The American Muslim Dilemma: Christian Normativity, Racialization, And Anti-Muslim Backlash
This thesis investigates the continued hostilities and increasing backlash against the American Muslim community in the United States from a critical perspective that centralizes the racialization of Muslims and Muslim looking-people. The increasing anti-Muslim backlash against American Muslims warrants the need for a critical examination and analysis of the roots of this backlash and why, almost 11 years after September 11th, 2001, conditions for Muslims and Muslim looking-people are worsening. The term Islamophobia has been conceptualized and defined differently by various scholars, contributing to an analytical dilemma of how Muslims rationalize and resist anti-Muslim backlash. Therefore, the concept of racialization provides a fuller perspective and understanding as to why Muslim and non-Muslim Arabs, South Asians, and African Americans have been subjected to rising suspicion, surveillance, imprisonment, and violence in a post 9/11/2001 era.

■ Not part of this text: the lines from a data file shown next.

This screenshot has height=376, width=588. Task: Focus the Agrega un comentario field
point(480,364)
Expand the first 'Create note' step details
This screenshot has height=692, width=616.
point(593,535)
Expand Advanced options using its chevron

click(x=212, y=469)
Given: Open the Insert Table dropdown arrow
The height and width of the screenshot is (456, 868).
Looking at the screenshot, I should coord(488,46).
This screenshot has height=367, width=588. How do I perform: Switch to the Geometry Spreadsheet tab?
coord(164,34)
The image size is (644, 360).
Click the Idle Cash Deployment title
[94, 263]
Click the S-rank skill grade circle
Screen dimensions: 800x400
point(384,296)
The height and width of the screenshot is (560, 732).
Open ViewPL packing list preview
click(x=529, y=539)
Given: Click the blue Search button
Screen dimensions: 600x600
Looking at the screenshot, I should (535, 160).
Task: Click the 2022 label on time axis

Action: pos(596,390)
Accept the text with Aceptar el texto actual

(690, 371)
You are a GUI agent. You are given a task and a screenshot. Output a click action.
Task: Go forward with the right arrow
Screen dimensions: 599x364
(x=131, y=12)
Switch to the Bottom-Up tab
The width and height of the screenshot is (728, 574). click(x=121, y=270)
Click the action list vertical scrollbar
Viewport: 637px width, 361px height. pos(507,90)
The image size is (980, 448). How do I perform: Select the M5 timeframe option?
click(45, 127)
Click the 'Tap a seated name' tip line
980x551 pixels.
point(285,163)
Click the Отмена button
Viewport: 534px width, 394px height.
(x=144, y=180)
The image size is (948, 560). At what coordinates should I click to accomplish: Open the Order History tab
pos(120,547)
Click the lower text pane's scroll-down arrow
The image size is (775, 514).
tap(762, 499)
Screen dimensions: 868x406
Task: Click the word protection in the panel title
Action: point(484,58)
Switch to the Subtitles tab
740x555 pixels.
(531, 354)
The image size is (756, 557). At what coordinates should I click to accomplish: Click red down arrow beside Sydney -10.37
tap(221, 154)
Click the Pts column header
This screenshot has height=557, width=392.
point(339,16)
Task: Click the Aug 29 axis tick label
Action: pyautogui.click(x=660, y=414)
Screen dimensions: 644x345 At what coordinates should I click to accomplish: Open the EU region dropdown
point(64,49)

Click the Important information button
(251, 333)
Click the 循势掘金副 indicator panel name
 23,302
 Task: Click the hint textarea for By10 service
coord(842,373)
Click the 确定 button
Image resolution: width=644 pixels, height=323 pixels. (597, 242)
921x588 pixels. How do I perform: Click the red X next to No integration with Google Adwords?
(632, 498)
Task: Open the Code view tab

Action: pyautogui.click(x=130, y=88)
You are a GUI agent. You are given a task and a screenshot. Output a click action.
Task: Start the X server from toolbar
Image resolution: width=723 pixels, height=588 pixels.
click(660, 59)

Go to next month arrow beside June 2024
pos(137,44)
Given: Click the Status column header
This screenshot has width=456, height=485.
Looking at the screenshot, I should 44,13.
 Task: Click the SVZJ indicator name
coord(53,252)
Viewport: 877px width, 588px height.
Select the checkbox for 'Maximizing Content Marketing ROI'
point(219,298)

This thesis posits the notion of the white Christian Normative, an inherent Christian bias embedded deep within the racialized social system of the United States. This Christian Normative has its roots in the colonial confrontation between European colonizers and Indigenous populations in what is now considered the United States and has maintained its significance in impacting the life chances of non-white non-Christian minorities ever since. This thesis argues that it is the Christian normative that drives and sustains the anti-Muslim backlash in the United States. The anti-Muslim backlash that is growing stronger in the United States is also theoretically conceptualized within this thesis. This thesis utilizes qualitative data collected from 23 in-depth interviews with Arab and South Asian American Muslim college students between the ages of 18 to 35 years from the Midwest as its empirical basis.